Maak het volgende:
a - Neem uit de tekst over de sloopsubsidie het gedeelte over dat begint bij de woorden "Belanghebbende exploiteerde tot" en eindigt bij "van het beroep.", woord voor woord.
b - Leg in één tot drie zinnen uit waarom belanghebbende volgens de tekst over de sloopsubsidie het vrachtschip op 1 januari 1976 stillegde.

Aangeleverde tekst:
1. Ik deel u mede dat de Hoge Raad der Nederlanden met betrekking tot de toepassing
van de omzetbelastingwetgeving bij arrest van 5 september 1979, nr. 19269 de volgende
beslissing heeft genomen.
Belanghebbende exploiteerde tot 1 januari 1976 een vrachtschip. Op die datum legde
hij het schip stil omdat het gebreken vertoonde. Enige tijd later verkocht hij het
schip voor de sloop. Naast de door hem terzake bedongen verkoopprijs werd hem door
de overheid een zgn. sloopsubsidie toegekend. Het Hof heeft terecht geoordeeld dat
belanghebbende ter zake van de levering mede over de sloopsubsidie omzetbelasting
verschuldigd is geworden. Daaraan doet niet af dat de verkoopprijs en de subsidie
niet door belanghebbende maar door zijn financieringsmaatschappij zijn ontvangen en
door deze zijn afgeboekt op belanghebbendes totale schuld.
Volgt verwerping van het beroep.

[Opgeslagen gegevens]

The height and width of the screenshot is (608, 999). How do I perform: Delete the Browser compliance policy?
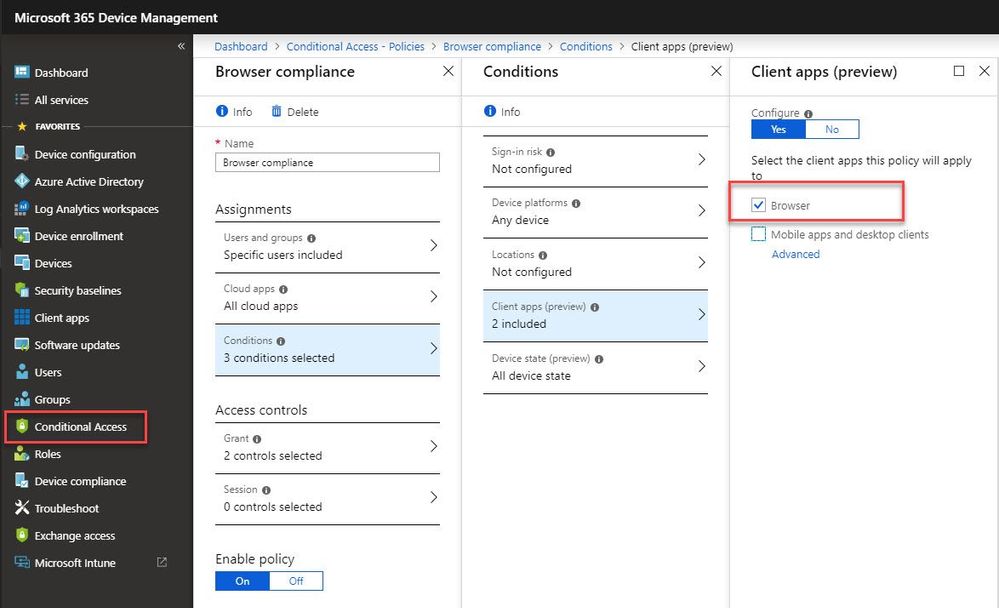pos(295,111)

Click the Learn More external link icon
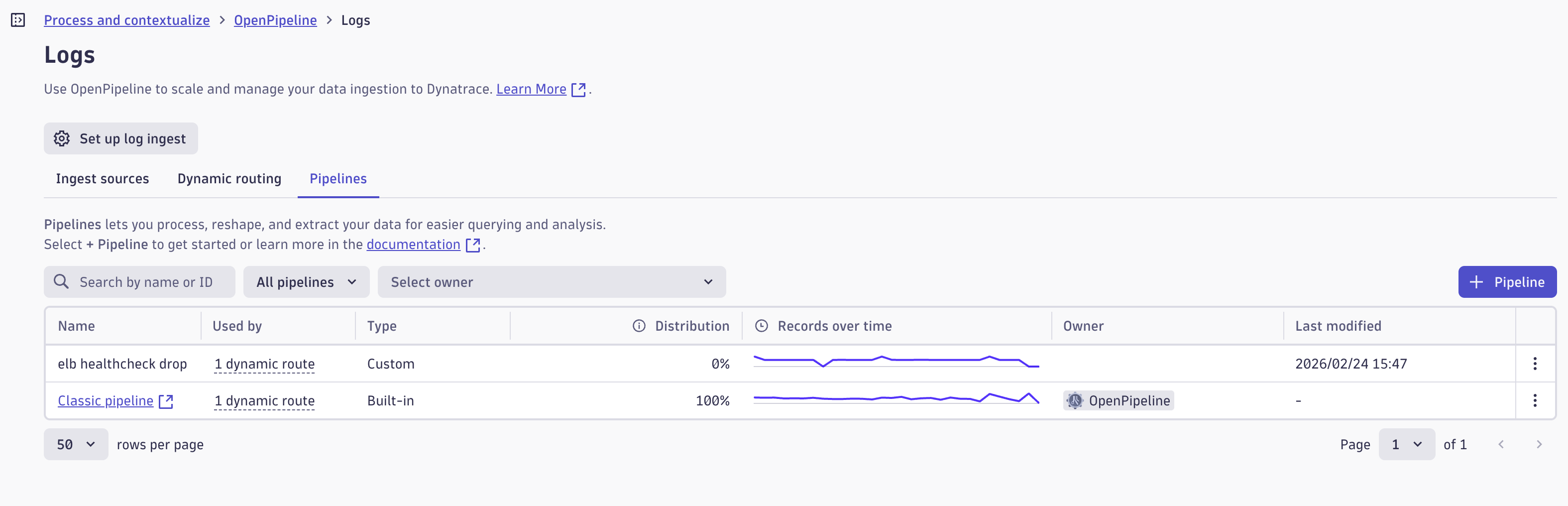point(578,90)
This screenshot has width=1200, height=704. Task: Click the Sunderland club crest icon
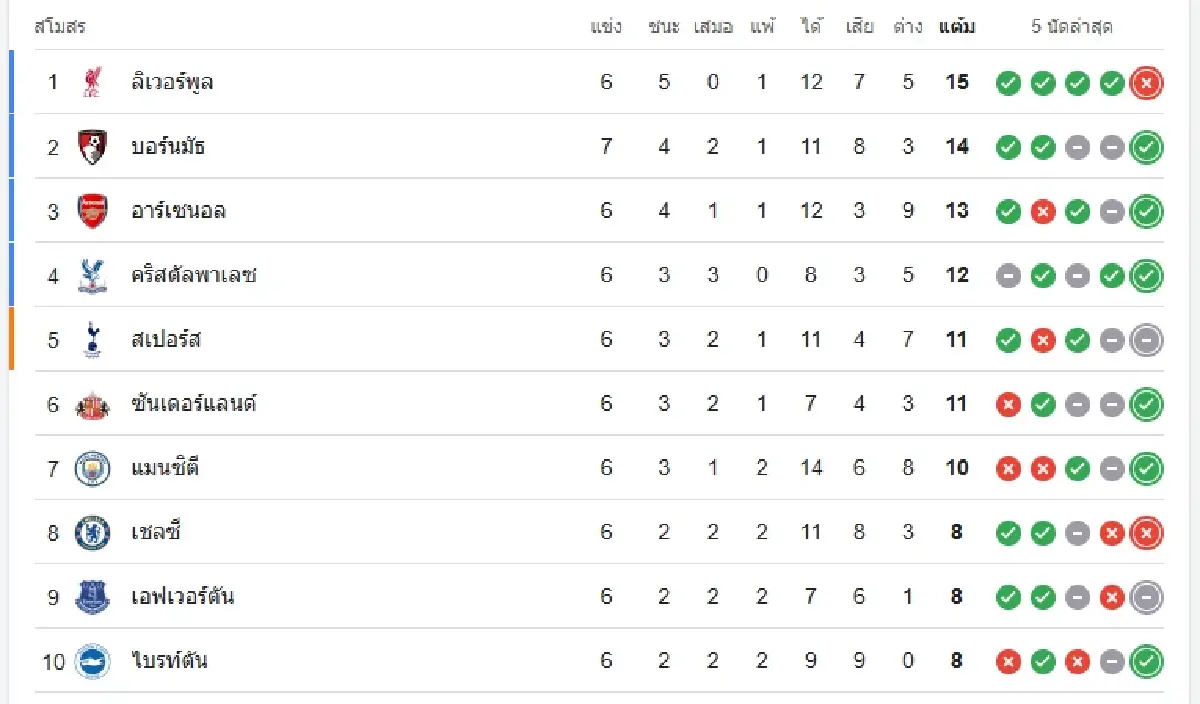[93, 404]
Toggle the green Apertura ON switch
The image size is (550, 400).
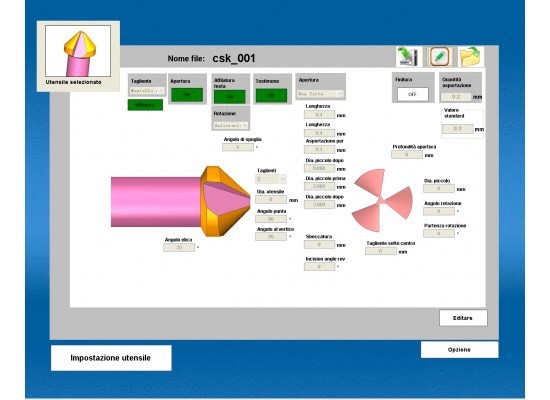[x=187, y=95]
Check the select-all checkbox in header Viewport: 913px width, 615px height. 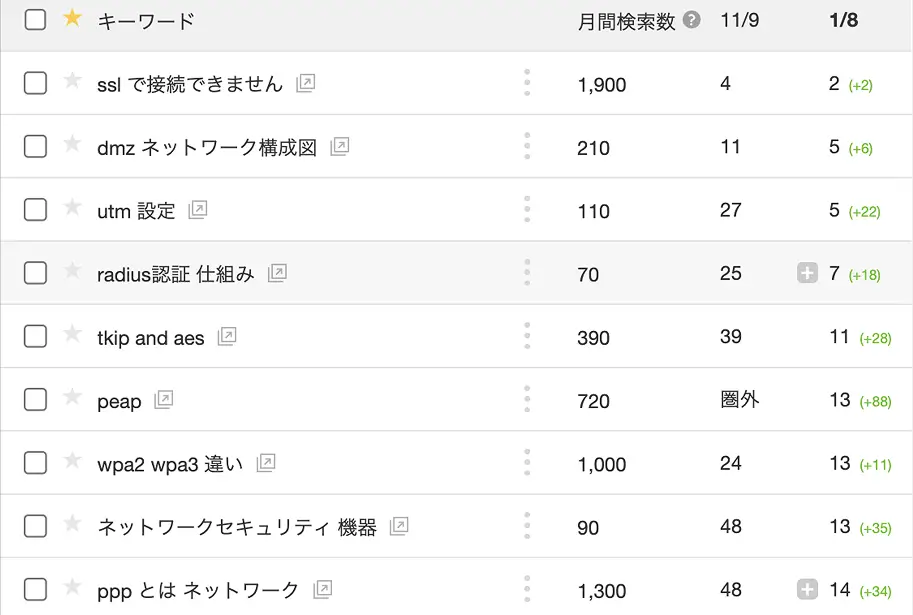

Antwoordenlijst:
a -
Belanghebbende exploiteerde tot 1 januari 1976 een vrachtschip. Op die datum legde
hij het schip stil omdat het gebreken vertoonde. Enige tijd later verkocht hij het
schip voor de sloop. Naast de door hem terzake bedongen verkoopprijs werd hem door
de overheid een zgn. sloopsubsidie toegekend. Het Hof heeft terecht geoordeeld dat
belanghebbende ter zake van de levering mede over de sloopsubsidie omzetbelasting
verschuldigd is geworden. Daaraan doet niet af dat de verkoopprijs en de subsidie
niet door belanghebbende maar door zijn financieringsmaatschappij zijn ontvangen en
door deze zijn afgeboekt op belanghebbendes totale schuld.
Volgt verwerping van het beroep.

b - Belanghebbende legde het vrachtschip op die datum stil omdat het schip gebreken vertoonde.